1. Select a fraction of the data to use for the “neighborhood” of points (shown in blue in the graph above). The lowess function in R uses “f=2/3” and the loess function uses “span=0.75” for this value, which selects the nearest two-thirds or 75% of the data, respectively, depending on which function you use. For this example, we set the fraction of points at 50%. Both functions can be set to whatever you want.

2. Pick any point in the regression, eventually selecting all points one at a time. The selected point becomes the “center” of a “neighborhood” of points surrounding it. In this example, the center point is in orange, and the neighboring points are in blue.

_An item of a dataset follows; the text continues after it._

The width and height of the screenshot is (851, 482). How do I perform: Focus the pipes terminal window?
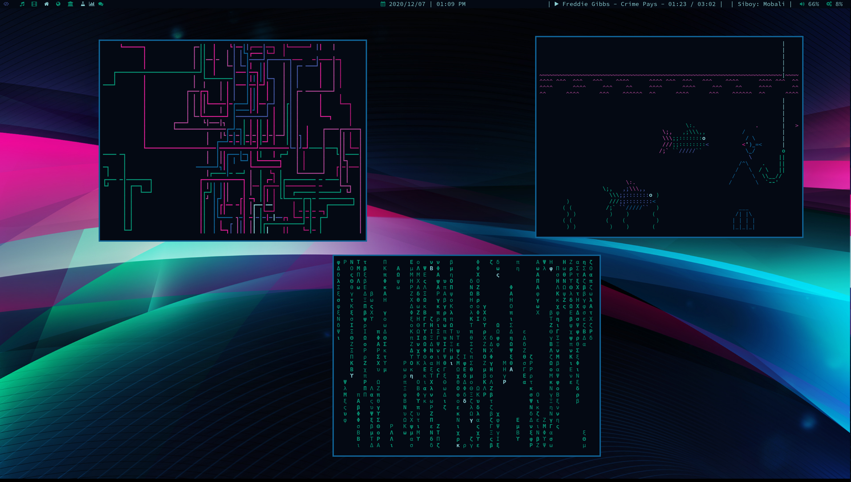pos(233,140)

3. Use the points within the neighborhood to fit a regression line. However, make the regression depend most on points closest to “center” and least on points furthest from “center.” This is called a weighted regression. Weights are decided according to what is called the tricubic weight function, so that the weight \(w\) given to point \(j\) of the neighborhood of points is defined by \[ w_j = \left(1- \left( \frac{|X_c - X_j|}{\max_k |X_c - X_k|}\right)^3\right)^3 \] where \(X_c\) is the x-value of the “center” dot and \(X_j\) is the x-value of any other dot in the neighborhood.

4. The fitted-value of \(\hat{Y}_c\) is obtained for the center point \(X_c\) of the current regression. This point is used as the Lowess (or Loess) curve’s value at that particular x-value. Well, almost. It’s a first guess at where this value will end up, but there’s a little more to the algorithm before we are done. Initial guesses for each of these fitted values are obtained for each point in the regression.

5. Now each local regression for each neighborhood is re-run a few times in such a way the the effect of outliers is minimized. The final line for each neighborhood is obtained by the following steps.

   • Compute all residuals for points in the neighborhood of the current regression, denoted by \(r_i\).
   • Then compute the MAD, median absolute deviation, of the residuals \(MAD = \text{median} (|r_1|, |r_2|, \ldots)\).
   • Divide all residuals by 6 times the MAD: \(u_i = r_i/(6\cdot MAD)\) (If \(r_i > 6\cdot MAD\) then set \(u_i = 0\).)
   • Compute what are called bisquare weights using the formula: \(b_i = (1 - u_i^2)^2\)
   • Perform a regression using the weights \(w_i = w_i b_i\)
   • Repeat the above process with the new weights \(w_i\) until the weights stop changing very much.

6. The final fitted values for each \(X\)-value in the regression are obtained from the final regression line for each neighborhood. These fitted values make up the Lowess (or loess) curve.

Note that the default of the loess function in R is to use quadratic regressions in each neighborhood instead of linear regressions. This can be controlled with the loess option of “degree=2” (quadratic fits) or “degree = 1”. In the lowess function only a linear regression in each neighborhood is allowed.